The Giver is authored by Lois Lowry, and a requisite text for class Xs in Bhutan. This is the second novel that is introduced formally to high-school students in Bhutan. The following post gives a brief background of the novel.
Brief
biography of Lois Lowry
Lois Lowry was born Lois Ann Hammersburg,
the second of three children. After moving with her family to New York,
Pennsylvania, and Japan, she attended high school in Staten Island, New York
and in 1954 began college at Brown. At age 19, Lowry left Brown to marry Donald
Lowry, a U.S. Navy officer. After having four children, she eventually
completed her B.A. in English at the University of Maine in 1972. During her
studies she was introduced to photography, which became a life-long hobby and
profession. When an editor at Houghton Mifflin read an article Lowry had
written for Redbook to accompany some of her photos, she encouraged Lowry to
write a children's book, and A Summer to Die was published in 1977. Lowry and
her husband divorced that same year, and she began to write full-time. She has
published numerous books, including her most famous, The Giver, in 1993.
Historical
context of The Giver
Lowry wrote The Giver during the period of
ethnic cleansing in Bosnia, when Serbian forces attempted to rid the country of
Muslims. At the same time, a debate was raging in the U.S. over the practice of
euthanasia by Dr. Jack Kevorkian. Lowry's novel explores each of these
developments in its treatment of outsiders, intolerance, societal perfection,
and physician-assisted suicide.
Other
books related to The Giver
In the genre of the Utopian novel, which
gets its name from Sir Thomas More's 1516 book Utopia, an author describes an
ideal society in order to criticize his own society. In a Dystopian novel, an
author imagines the worst possible society as a way to criticize their current
world. The Giver is a dystopian novel that imagines a future community whose
citizens have sacrificed free choice, individuality, and true emotion for
stability. The Giver resembles Brave New World by Aldous Huxley, a satirical
novel also about a society in which the citizens have given up their freedom
for the guarantee of happiness. The loudspeakers that serve as the voice of
authority in the community and the surveillance of citizens by the committee of
elders in The Giver are reminiscent of Big Brother in George Orwell's 1984.
Key
Facts about The Giver
- Full Title: The Giver
- When Written: Early 1990s
- Where Written: Maine
- When Published: April 16, 1993
- Literary Period: Contemporary
- Genre: Dystopian novel
- Setting: A managed community in a futuristic society. The community is cut off from the outside world, which is referred to as "elsewhere."

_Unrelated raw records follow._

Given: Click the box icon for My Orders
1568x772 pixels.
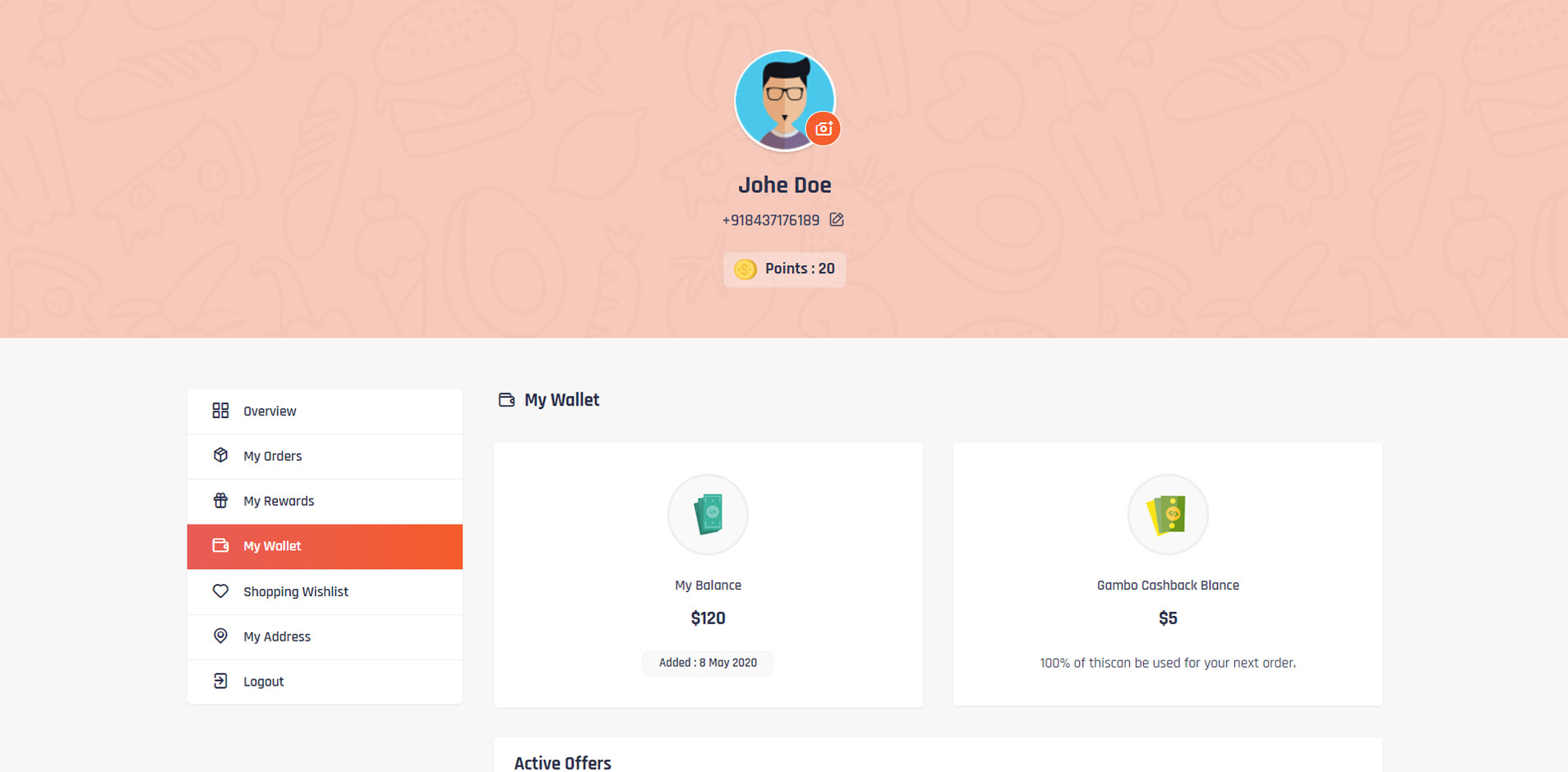Looking at the screenshot, I should (220, 456).
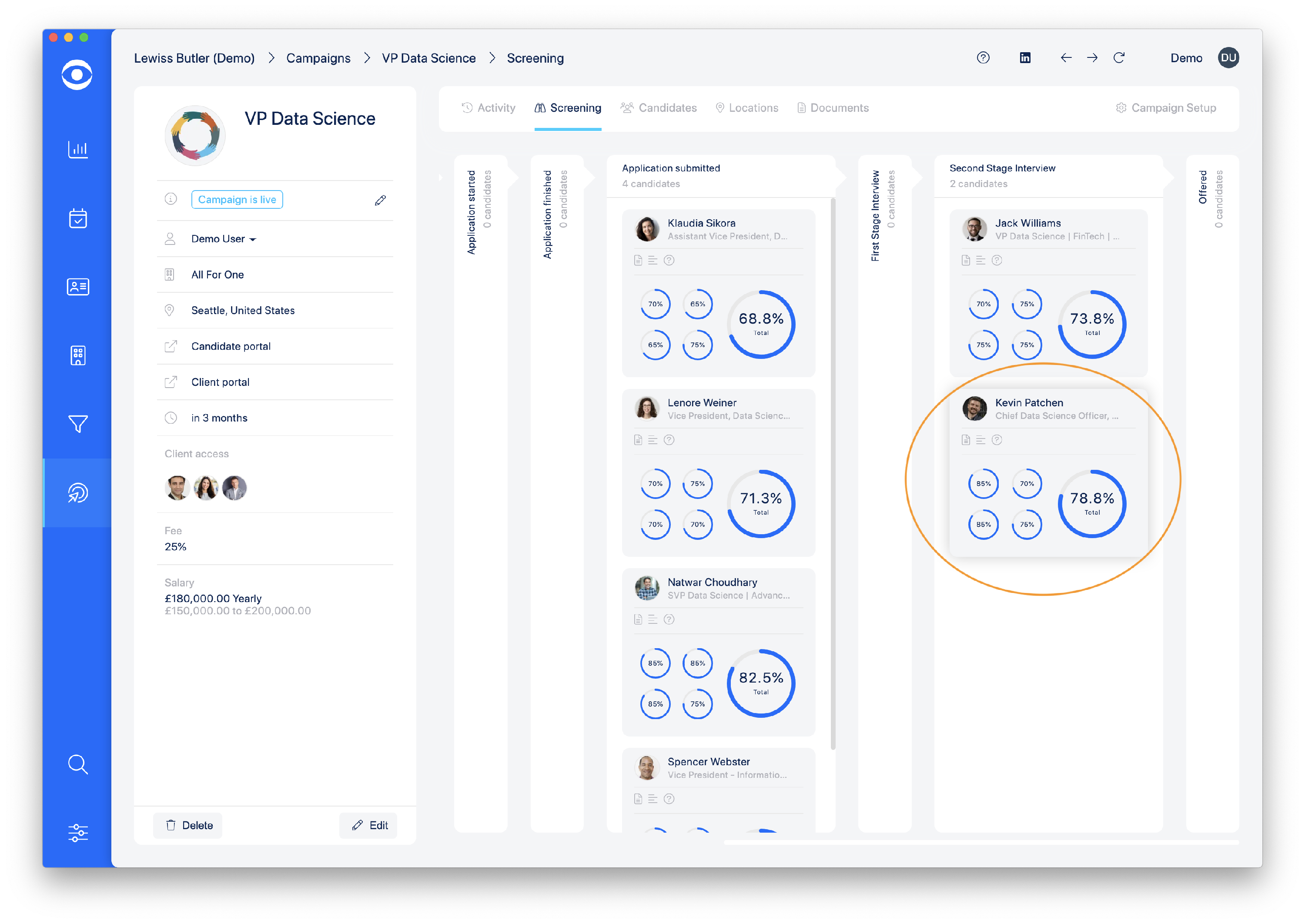The height and width of the screenshot is (924, 1305).
Task: Click pencil icon beside Campaign is live
Action: point(380,200)

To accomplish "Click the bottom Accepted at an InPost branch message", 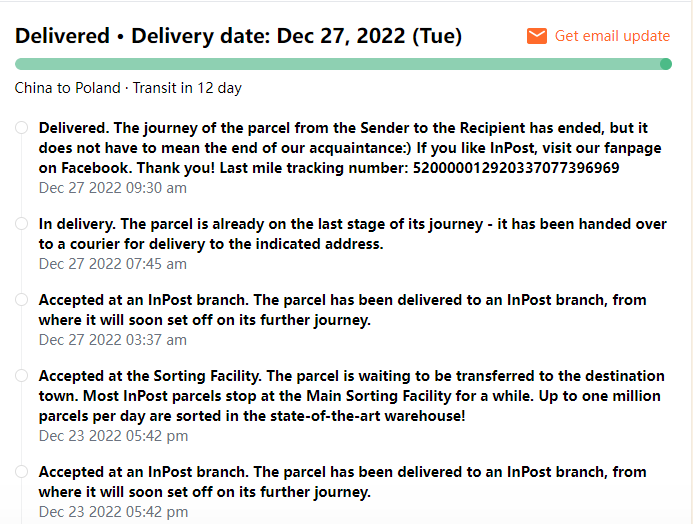I will [x=342, y=481].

- Climax: Jonas learns that when his father "releases" newchildren, he actually kills them. Jonas decides to leave the community.
- Antagonist: Jonas's community and its system of Sameness
- Point of View: Third-person limited, through Jonas's eyes
Extra Credit for The Giver
- Awards: The Giver won the 1994 Newbery Medal, considered the most prestigious award for children's literature.
- Banned Book: Although The Giver tops countless school reading lists, it has also been banned by some schools, which claim that some of the material, like euthanasia and suicide, is inappropriate for children.
- One of Three: Lowry has written two more books set in the world of The Giver and including some of the characters from The Giver. The three books together are often described as a "loose trilogy." The second book in the series is Gathering Blue and was published in 2000. The third, The Messenger, was published in 2004.